Also, I'm sort of busy at work... and didn't want to go through the entirety of my work again, but I wanted to show that the OP really should find some other method of fastening the cog to the hub, for his/her own safety.

I just thought the insinuation that the OP should just torque up a steep hill and that would generate significant moment on the cog so as to not allow the opposite motion to happen on the corresponding downhill was totally without merit. I therefore actually did some work to show that the poster was wrong.

baxtefer
08-11-05, 01:20 PM
the rotafixa method provides the same torque as the same force applied to a ~330 mm (12") chainwhip.
That is, Whithout the associated potential for knuckle-busting slippage.
Think about it, you're just using the wheel's radius as your lever arm.

bostontrevor
08-11-05, 01:39 PM
It will give you a little more torque unless you're working with a 24" wheel. On top of that, I find it easier to work with and can more readily deliver full force with both arms or possibly even my legs (in practice that's not really necessary).

r0cket-
08-11-05, 02:48 PM
Your hub is probably not stripped. If it were, the cog would spin freely, not move forward and back a little. What it sounds like is that your cog is narrow enough that your lockring isn't making contact w/ it, so you need a spacer between the cog and hub to push the cog outward (in the direction of the lockring).

Aeroplane
08-11-05, 08:17 PM
um, yeah... pretentious American accent. I thought Rotafixa was some Americanized marketing style word that Ron Popeil hocks. You know...

"These new Rotafixa cranks are recommended to sell for $160. But I'm selling them for not 140, not 120, but $100, AND I'm giving you a free vegetable slicer! Now, can you beat that folks?"
==================================================
■ Work order 1
In the forum thread about securing a cog to a hub, what does r0cket- say should go between the cog and the hub?
■ Work order 2
Carry the forum thread about securing a cog to a hub forward from its last post.
The lines that follow have nothing to do with the forum thread.

[Stored data]
==================================================
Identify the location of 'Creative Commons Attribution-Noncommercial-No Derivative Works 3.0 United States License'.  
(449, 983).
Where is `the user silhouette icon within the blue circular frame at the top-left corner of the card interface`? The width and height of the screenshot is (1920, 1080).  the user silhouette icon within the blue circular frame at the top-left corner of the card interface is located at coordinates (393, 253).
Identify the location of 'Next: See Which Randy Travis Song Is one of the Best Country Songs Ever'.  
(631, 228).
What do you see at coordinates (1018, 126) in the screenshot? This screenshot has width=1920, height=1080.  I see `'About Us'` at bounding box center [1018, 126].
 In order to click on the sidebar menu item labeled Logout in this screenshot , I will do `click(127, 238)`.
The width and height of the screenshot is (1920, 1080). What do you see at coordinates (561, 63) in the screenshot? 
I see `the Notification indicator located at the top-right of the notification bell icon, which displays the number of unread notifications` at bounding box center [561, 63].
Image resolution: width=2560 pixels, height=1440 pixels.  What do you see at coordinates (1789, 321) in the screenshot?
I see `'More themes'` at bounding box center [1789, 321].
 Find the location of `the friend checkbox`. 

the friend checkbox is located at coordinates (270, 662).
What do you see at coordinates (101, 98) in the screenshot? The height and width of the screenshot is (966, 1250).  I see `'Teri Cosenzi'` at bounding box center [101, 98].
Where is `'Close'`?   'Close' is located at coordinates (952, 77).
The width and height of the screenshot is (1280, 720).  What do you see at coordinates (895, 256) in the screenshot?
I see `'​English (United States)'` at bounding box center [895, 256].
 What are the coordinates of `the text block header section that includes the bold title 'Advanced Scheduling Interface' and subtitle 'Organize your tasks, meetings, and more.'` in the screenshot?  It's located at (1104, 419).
==================================================
■ Task output 1
A spacer, to push the cog outward toward the lockring.

■ Task output 2
gmcaptain
08-11-05, 09:39 PM
I just have to hope that my calculation informs someone's decision. People, even engineers that I deal with, aren't always capable of thinking without seeing a worked example in front of them. The mechanics of the system really aren't all that advanced.

As an aside, does anyone have any idea of the length of a typical chainwhip? I "built" my 12"er out of a funky bar that I had in the garage and an old chain. I looked around, but couldn't find any specs on them...



I just whipped out my whip...

Study that whip and tell me that the distance between your center of rotation is 12 inches. Obviously yours could be larger than mine (not bloody likely), but of that 12 incher I'm looking at, the effective length, that is the distance between that center of rotation and the point at which your loading is centered, is considerably less than a foot. I'm looking at approximately 8 inches.

The point that I think you are missing is that if a person chooses to go this route (I agree that it should be done properly with a whip) they shouldn't be able to back that cog out. Think about this. If you do as the initial poster advised and put great bit of force on those cranks (either up hill or accelerating) then secure the lockring, there's no reason for the thing to slip causing strippage. Theoretically you have tightened it at your personal maximum, and nothing YOU can do will back that sucker off. If your 200 pound buddy wants to ride it just tell him no.

I commend you on your calculations and persistance on this matter. I am surprised that my initial guess of 50+ pounds was quite high. Excellent work. You have definitely proven that you know your sh*t and I regret and retract that former statement. Appologies for assuming there are rampant misinformed know-it-alls.